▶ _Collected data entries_
+++

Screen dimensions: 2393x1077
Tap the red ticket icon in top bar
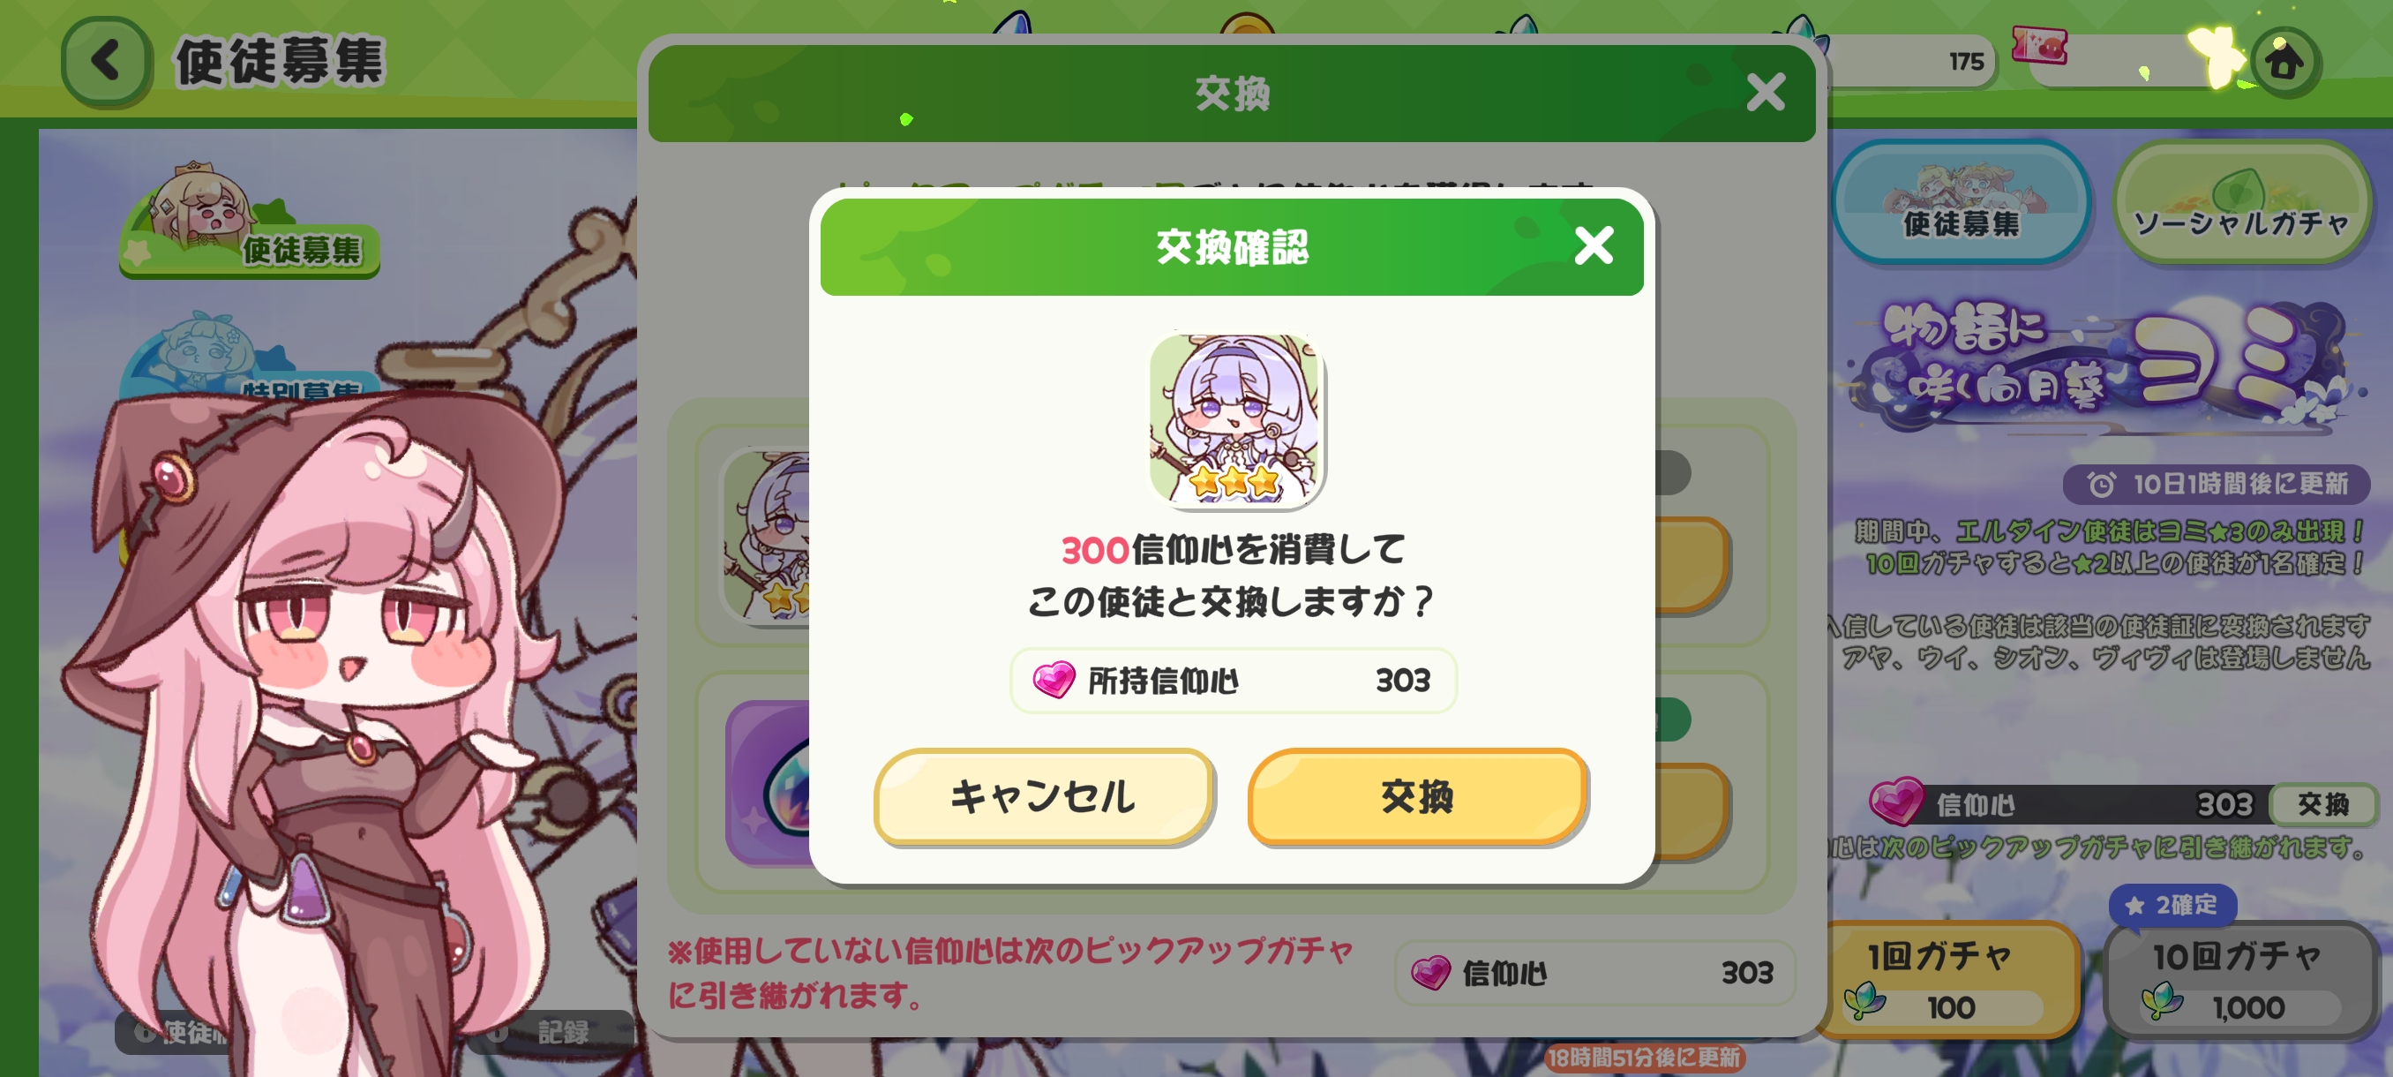click(x=2040, y=45)
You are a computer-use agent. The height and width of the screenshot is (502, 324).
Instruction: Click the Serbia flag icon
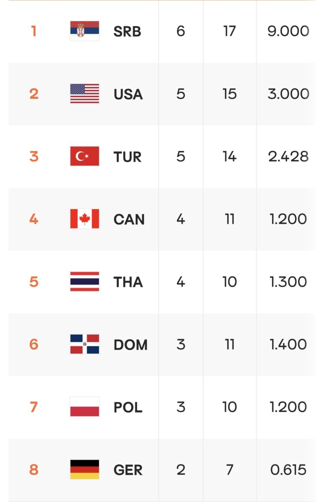coord(84,31)
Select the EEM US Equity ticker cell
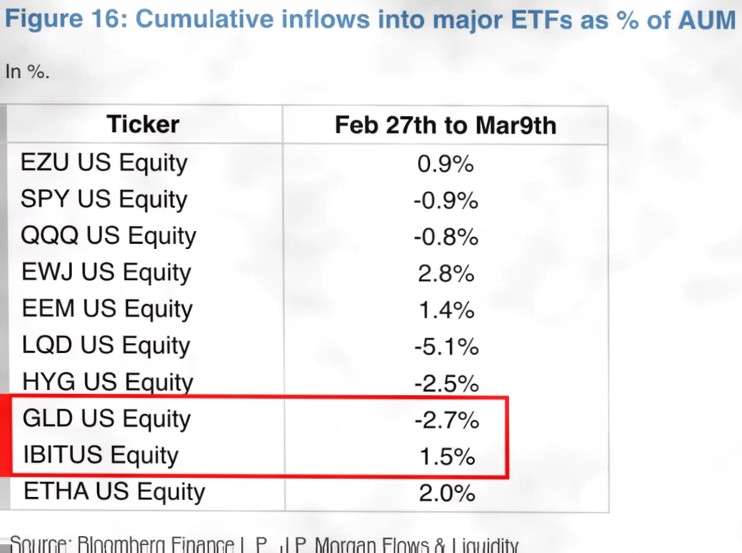 [107, 308]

+++

Print the entries again exactly as they appear above. Do not print the pictures.

Screen dimensions: 2393x1077
Tap the red ticket icon in top bar
click(x=2040, y=45)
You are a computer-use agent. The height and width of the screenshot is (502, 324).
Instruction: Click the Serbia flag icon
coord(84,31)
Select the EEM US Equity ticker cell
 [107, 308]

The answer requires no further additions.